Aşağıdaki materyalin bütün satırlarını tek harfini bile değiştirmeden tekrarla.

[Kelime ve öğe bulmaya dair kayıtlar]
-------------------------

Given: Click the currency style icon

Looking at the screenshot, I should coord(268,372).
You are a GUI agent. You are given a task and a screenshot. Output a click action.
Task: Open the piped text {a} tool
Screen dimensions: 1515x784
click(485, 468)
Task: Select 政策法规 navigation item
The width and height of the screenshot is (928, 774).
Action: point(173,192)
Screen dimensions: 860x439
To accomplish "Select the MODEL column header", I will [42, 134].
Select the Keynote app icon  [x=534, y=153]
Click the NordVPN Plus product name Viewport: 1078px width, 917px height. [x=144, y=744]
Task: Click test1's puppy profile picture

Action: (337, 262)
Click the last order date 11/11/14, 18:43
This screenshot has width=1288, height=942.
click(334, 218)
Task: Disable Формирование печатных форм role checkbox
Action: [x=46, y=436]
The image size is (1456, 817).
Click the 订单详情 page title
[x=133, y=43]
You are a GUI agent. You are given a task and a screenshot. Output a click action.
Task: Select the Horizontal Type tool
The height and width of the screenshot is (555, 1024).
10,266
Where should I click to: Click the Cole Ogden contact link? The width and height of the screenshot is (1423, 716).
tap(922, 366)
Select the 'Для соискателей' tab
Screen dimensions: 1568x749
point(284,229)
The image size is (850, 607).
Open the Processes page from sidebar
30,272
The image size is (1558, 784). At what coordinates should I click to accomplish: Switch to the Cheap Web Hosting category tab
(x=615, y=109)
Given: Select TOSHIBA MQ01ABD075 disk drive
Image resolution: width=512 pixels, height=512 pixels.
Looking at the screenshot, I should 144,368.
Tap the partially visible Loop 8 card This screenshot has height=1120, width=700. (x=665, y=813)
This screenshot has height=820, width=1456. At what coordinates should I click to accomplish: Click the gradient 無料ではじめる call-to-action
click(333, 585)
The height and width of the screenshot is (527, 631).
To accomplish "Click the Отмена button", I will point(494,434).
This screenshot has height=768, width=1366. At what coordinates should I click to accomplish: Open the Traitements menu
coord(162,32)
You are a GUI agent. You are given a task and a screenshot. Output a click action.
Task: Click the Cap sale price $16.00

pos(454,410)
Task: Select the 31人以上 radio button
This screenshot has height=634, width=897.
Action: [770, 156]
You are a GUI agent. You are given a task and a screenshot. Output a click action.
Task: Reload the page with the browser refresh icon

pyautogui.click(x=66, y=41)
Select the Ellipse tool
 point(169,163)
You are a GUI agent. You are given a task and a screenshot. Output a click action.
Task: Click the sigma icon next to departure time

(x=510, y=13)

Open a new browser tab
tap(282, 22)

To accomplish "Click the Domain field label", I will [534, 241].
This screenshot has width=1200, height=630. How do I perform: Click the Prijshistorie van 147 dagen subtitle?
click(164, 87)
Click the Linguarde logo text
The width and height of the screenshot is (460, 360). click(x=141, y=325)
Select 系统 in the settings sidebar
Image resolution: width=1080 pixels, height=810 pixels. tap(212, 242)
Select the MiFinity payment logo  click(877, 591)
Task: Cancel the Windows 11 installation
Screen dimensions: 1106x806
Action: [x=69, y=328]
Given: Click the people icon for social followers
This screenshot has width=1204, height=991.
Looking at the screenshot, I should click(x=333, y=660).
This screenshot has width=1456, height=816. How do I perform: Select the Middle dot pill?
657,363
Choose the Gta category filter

-------------------------

→ Alıştırmanın cevabı
Given: Click the currency style icon

Looking at the screenshot, I should coord(268,372).
You are a GUI agent. You are given a task and a screenshot. Output a click action.
Task: Open the piped text {a} tool
Screen dimensions: 1515x784
click(485, 468)
Task: Select 政策法规 navigation item
The width and height of the screenshot is (928, 774).
Action: point(173,192)
Screen dimensions: 860x439
To accomplish "Select the MODEL column header", I will [42, 134].
Select the Keynote app icon  [x=534, y=153]
Click the NordVPN Plus product name Viewport: 1078px width, 917px height. [x=144, y=744]
Task: Click test1's puppy profile picture

Action: (337, 262)
Click the last order date 11/11/14, 18:43
This screenshot has width=1288, height=942.
click(334, 218)
Task: Disable Формирование печатных форм role checkbox
Action: [x=46, y=436]
The image size is (1456, 817).
Click the 订单详情 page title
[x=133, y=43]
You are a GUI agent. You are given a task and a screenshot. Output a click action.
Task: Select the Horizontal Type tool
The height and width of the screenshot is (555, 1024).
10,266
Where should I click to: Click the Cole Ogden contact link? The width and height of the screenshot is (1423, 716).
tap(922, 366)
Select the 'Для соискателей' tab
Screen dimensions: 1568x749
point(284,229)
The image size is (850, 607).
Open the Processes page from sidebar
30,272
The image size is (1558, 784). At what coordinates should I click to accomplish: Switch to the Cheap Web Hosting category tab
(x=615, y=109)
Given: Select TOSHIBA MQ01ABD075 disk drive
Image resolution: width=512 pixels, height=512 pixels.
Looking at the screenshot, I should 144,368.
Tap the partially visible Loop 8 card This screenshot has height=1120, width=700. (x=665, y=813)
This screenshot has height=820, width=1456. At what coordinates should I click to accomplish: Click the gradient 無料ではじめる call-to-action
click(333, 585)
The height and width of the screenshot is (527, 631).
To accomplish "Click the Отмена button", I will point(494,434).
This screenshot has height=768, width=1366. At what coordinates should I click to accomplish: Open the Traitements menu
coord(162,32)
You are a GUI agent. You are given a task and a screenshot. Output a click action.
Task: Click the Cap sale price $16.00

pos(454,410)
Task: Select the 31人以上 radio button
This screenshot has height=634, width=897.
Action: [770, 156]
You are a GUI agent. You are given a task and a screenshot. Output a click action.
Task: Reload the page with the browser refresh icon

pyautogui.click(x=66, y=41)
Select the Ellipse tool
 point(169,163)
You are a GUI agent. You are given a task and a screenshot. Output a click action.
Task: Click the sigma icon next to departure time

(x=510, y=13)

Open a new browser tab
tap(282, 22)

To accomplish "Click the Domain field label", I will [534, 241].
This screenshot has width=1200, height=630. How do I perform: Click the Prijshistorie van 147 dagen subtitle?
click(164, 87)
Click the Linguarde logo text
The width and height of the screenshot is (460, 360). click(x=141, y=325)
Select 系统 in the settings sidebar
Image resolution: width=1080 pixels, height=810 pixels. tap(212, 242)
Select the MiFinity payment logo  click(877, 591)
Task: Cancel the Windows 11 installation
Screen dimensions: 1106x806
Action: [x=69, y=328]
Given: Click the people icon for social followers
This screenshot has width=1204, height=991.
Looking at the screenshot, I should click(x=333, y=660).
This screenshot has width=1456, height=816. How do I perform: Select the Middle dot pill?
657,363
Choose the Gta category filter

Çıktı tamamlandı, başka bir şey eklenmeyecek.